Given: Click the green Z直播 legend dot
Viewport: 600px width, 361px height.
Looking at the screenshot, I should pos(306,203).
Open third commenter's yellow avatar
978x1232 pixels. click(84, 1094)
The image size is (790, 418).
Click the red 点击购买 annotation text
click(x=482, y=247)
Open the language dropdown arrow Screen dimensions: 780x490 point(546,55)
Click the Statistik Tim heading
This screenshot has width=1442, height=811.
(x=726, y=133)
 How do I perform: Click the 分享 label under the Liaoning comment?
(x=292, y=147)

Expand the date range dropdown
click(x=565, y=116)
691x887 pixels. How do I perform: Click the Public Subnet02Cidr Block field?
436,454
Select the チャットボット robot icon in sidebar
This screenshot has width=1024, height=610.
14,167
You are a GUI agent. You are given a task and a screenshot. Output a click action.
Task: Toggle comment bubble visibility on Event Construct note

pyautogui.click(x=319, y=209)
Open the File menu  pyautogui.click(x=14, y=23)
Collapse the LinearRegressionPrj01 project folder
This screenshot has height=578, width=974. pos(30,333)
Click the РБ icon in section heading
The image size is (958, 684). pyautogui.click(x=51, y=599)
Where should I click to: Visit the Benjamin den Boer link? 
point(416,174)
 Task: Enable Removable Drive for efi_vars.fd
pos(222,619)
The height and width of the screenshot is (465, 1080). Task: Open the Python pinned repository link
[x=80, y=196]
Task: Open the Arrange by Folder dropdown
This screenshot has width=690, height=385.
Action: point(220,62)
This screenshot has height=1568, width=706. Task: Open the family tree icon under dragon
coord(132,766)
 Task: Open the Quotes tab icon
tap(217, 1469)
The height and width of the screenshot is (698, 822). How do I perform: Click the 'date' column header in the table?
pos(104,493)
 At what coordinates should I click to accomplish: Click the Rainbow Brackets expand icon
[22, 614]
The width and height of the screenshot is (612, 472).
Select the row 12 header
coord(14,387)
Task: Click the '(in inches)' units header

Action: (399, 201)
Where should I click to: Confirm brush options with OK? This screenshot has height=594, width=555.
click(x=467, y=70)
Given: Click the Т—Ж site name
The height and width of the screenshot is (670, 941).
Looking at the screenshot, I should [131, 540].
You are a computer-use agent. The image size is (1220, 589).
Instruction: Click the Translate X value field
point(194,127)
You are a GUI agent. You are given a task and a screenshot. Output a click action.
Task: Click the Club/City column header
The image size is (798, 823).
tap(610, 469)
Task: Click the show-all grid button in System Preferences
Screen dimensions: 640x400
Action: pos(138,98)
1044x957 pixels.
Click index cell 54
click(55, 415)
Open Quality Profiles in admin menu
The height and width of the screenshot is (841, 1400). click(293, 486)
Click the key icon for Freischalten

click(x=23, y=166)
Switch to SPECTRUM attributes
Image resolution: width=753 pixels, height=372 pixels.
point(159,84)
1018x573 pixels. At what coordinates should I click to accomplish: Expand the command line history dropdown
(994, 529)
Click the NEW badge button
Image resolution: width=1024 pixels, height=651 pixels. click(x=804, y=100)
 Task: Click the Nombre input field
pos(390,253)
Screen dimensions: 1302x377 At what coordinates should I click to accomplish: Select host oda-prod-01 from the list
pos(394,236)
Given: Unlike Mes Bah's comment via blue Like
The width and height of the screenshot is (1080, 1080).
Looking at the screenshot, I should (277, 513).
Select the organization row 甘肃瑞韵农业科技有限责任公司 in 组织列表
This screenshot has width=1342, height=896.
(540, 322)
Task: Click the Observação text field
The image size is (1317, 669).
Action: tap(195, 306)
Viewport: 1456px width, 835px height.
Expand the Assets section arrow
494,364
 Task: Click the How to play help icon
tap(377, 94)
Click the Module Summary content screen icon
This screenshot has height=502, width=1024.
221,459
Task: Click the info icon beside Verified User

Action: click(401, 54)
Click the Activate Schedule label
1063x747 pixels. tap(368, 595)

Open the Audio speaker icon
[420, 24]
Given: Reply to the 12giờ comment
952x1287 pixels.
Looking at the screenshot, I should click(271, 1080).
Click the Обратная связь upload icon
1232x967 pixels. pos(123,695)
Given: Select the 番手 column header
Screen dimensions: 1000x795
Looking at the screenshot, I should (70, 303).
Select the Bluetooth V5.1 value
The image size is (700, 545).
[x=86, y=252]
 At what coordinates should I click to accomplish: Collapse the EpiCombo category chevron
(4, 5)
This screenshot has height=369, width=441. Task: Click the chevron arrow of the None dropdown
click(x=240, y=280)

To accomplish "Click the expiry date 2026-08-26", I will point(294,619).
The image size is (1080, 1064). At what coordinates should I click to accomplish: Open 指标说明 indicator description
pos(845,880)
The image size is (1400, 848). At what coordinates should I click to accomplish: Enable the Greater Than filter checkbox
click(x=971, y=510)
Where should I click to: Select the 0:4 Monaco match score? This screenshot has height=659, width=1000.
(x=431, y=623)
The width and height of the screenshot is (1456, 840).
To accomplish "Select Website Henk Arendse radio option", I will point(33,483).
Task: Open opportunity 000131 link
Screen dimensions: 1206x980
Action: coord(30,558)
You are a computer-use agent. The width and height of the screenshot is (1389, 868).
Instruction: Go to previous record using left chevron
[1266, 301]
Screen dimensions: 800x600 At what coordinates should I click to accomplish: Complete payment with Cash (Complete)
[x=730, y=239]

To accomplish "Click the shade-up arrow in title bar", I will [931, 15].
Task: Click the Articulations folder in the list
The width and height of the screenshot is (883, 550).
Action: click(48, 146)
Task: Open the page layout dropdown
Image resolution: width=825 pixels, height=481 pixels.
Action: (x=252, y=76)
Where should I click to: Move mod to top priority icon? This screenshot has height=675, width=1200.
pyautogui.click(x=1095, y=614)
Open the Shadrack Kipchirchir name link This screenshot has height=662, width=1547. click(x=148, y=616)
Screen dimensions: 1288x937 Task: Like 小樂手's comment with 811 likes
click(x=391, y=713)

EXERCISE AIM: When a line of the data holds the string "name", pick it out and copy it.

TASK SOLUTION:
Given: Click the Т—Ж site name
Open the Shadrack Kipchirchir name link This screenshot has height=662, width=1547. click(x=148, y=616)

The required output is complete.